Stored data
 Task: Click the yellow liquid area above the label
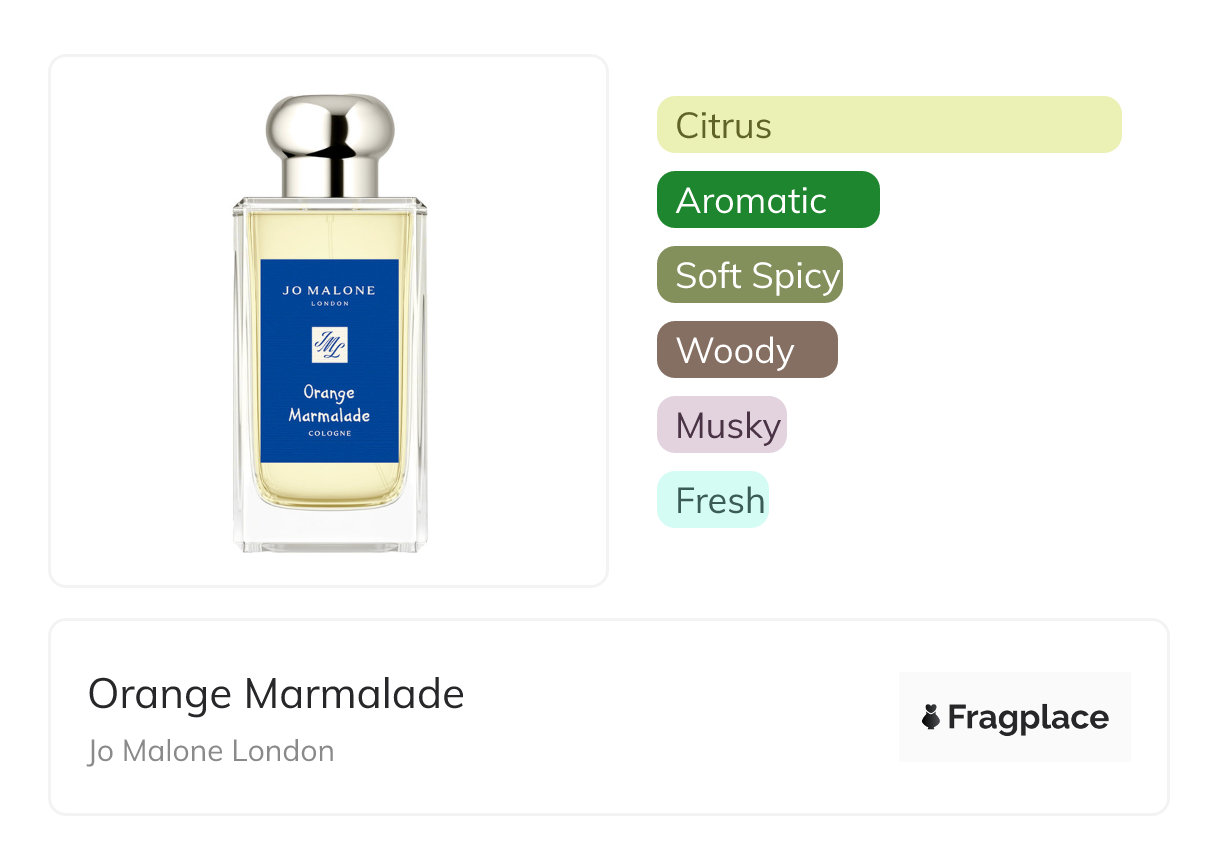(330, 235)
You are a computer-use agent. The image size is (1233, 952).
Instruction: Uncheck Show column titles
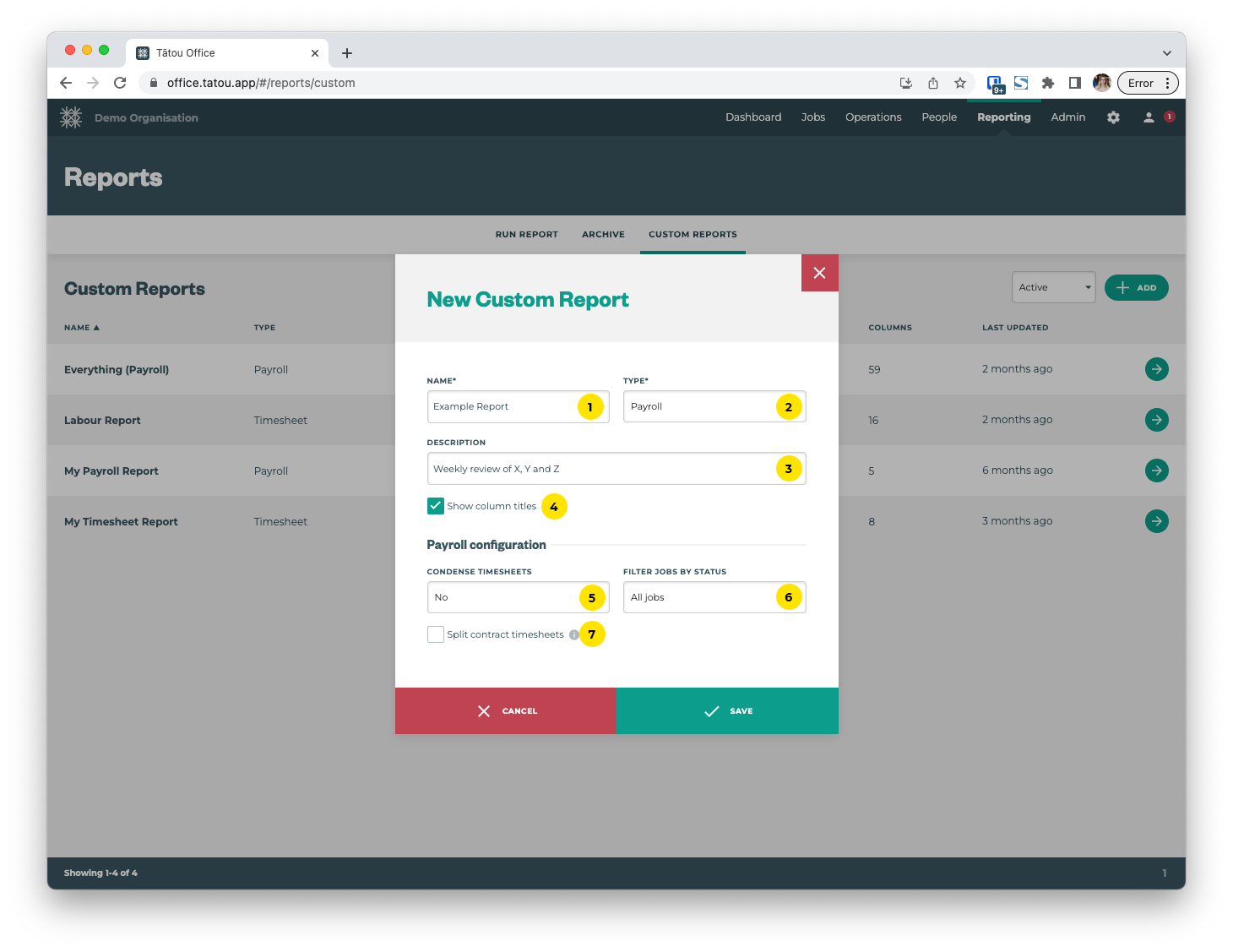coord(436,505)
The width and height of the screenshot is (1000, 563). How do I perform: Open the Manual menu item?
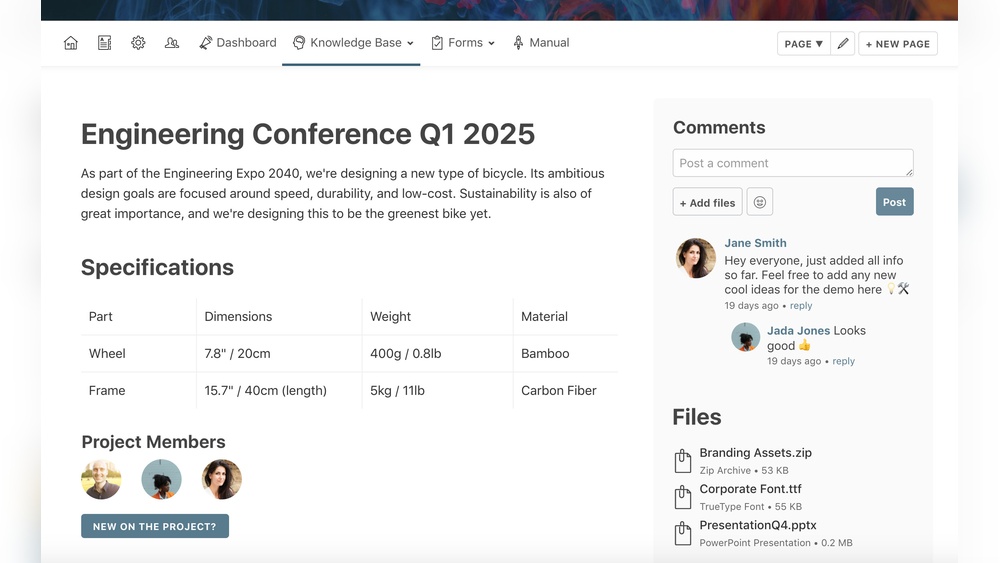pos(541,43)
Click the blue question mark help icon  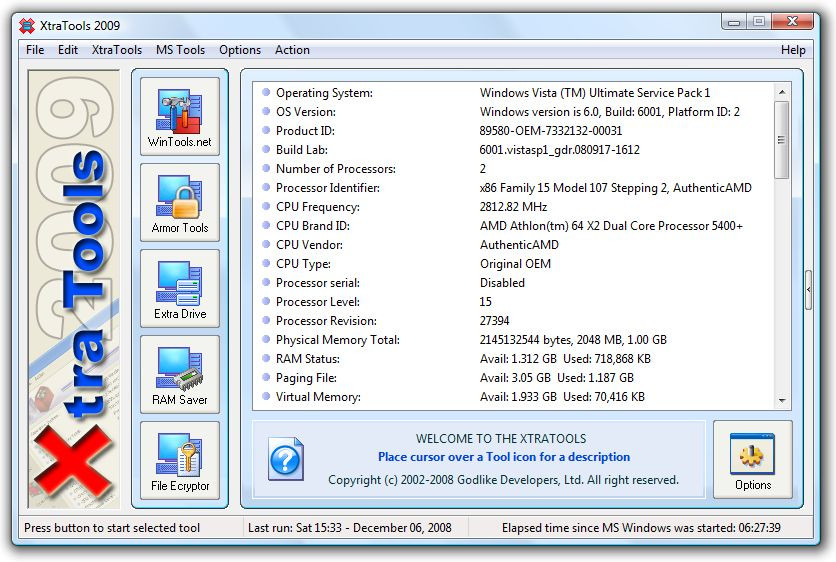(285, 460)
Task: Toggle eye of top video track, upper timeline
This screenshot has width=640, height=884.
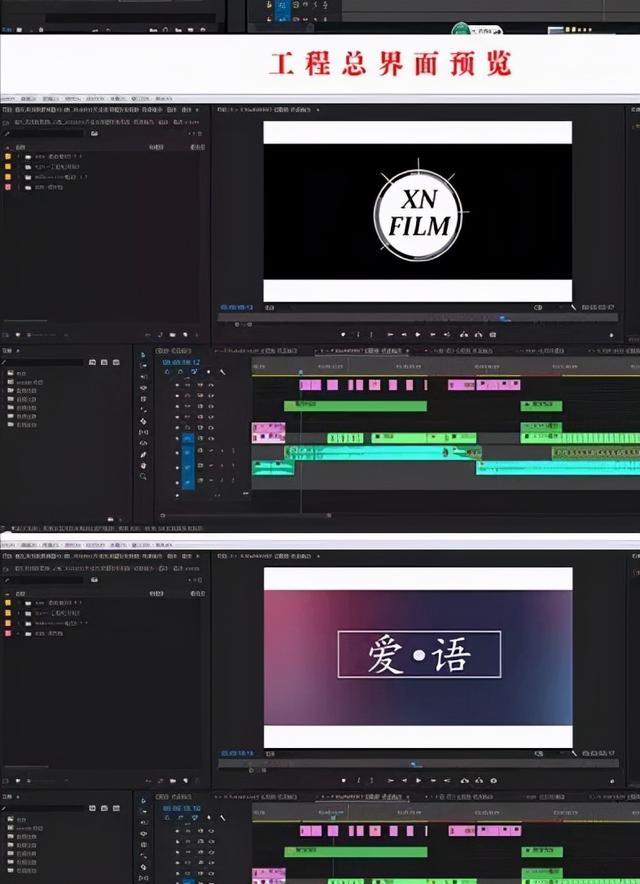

→ EXERCISE REQUIREMENTS
Gather every line of the records above that contains the string "width" and copy each one. Case counts.

→ EXERCISE ANSWER
The width and height of the screenshot is (1000, 563). How do I perform: Open the Manual menu item?
This screenshot has width=640, height=884.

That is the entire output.